Ought generous New-Covenant worshipers to make a big deal of the percentage and the plate in financial giving?

Who was it in the Presbyterian tradition that declared a young man could be licensed to preach, deliver his sermon, but then not be able to declare the benediction from Jesus to those who just received his message?

Must the pulpit be centrally located in order for the Word of God to be rightly honored?

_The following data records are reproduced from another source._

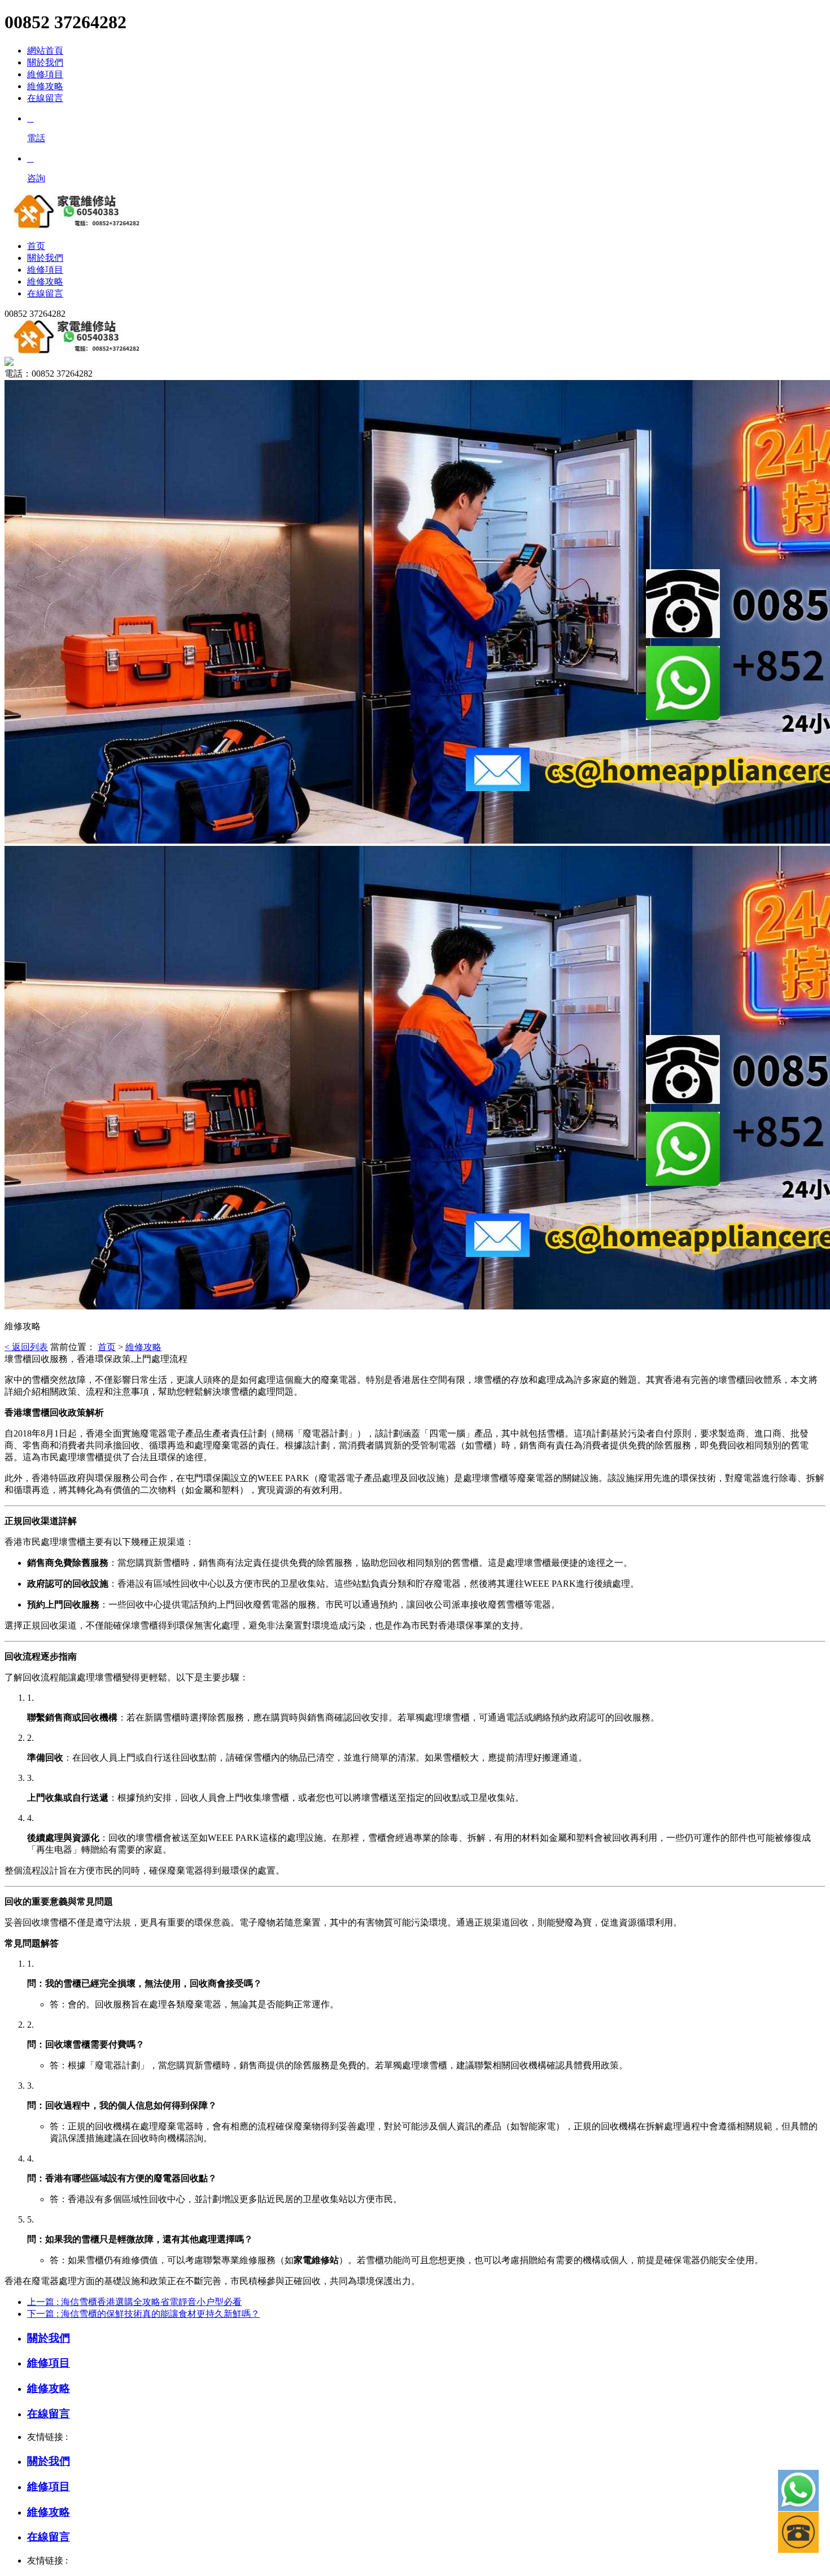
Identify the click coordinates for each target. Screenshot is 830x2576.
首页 (107, 1347)
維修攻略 (45, 86)
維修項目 (45, 74)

Such a list might imply that those who ask such questions are trivializing worship. But Franks insists that’s not his purpose:

I am not saying that anything goes; my Bible is full of stories of good-hearted individuals who are judged or disciplined due to their failure to take God’s commands seriously. I would just merely ask them to not confuse the “Traditions of Man” with the “Doctrines of God.” I am not even asking them to let go of their traditions. Some love the worship style passed down from Jerusalem, to Rome, to Geneva, to Scotland, to Westminster Abby, and to our Scots-Irish fathers in the South. But again, allow them to prefer and pass along their traditions without pretending they come from the sacred text.

The missing category here it seems is wisdom. Lots of the answers to these questions are “it depends.” If you are a church plant meeting in a theater, deciding whether to use theater seats is a no-brainer. And if you are an established congregation with a pulpit centered at the front, why would you even countenance a church renovation that moved the pulpit to the side?

After eighteen years, doesn’t a pastor have answers to these questions? Even more pressing, after eighteen years haven’t you had a chance to instruct church members so they can see the difference between the elements, circumstances, and forms of worship? Or is it wise to pile up questions without answers so that believers think most aspects of worship are mere preferences. Franks writes,

Let us not throw away our ancient roots, but at the same time, let us not be bound by the extra-biblical regulations of our fathers that some well-intentioned friends present as the “Doctrine of God.”

Does that apply to heating, plumbing, and speaking in known tongues? Or might some of the aspects of church life that modern people living in the West take for granted be valuable even if not holy? I mean, Franks asks questions the way that John Frame used to about worship. That’s ironic because that defense of contemporary worship included the notion that all of life is worship (which is not from from all of life is sacred) and so the regulative principle should apply to all of life. If that’s the case, then each of the questions Franks asks have holiness and eternity written over every square inch of them. And since he is a minister of God’s word and the Bible speaks to all of life, he’s got the answers.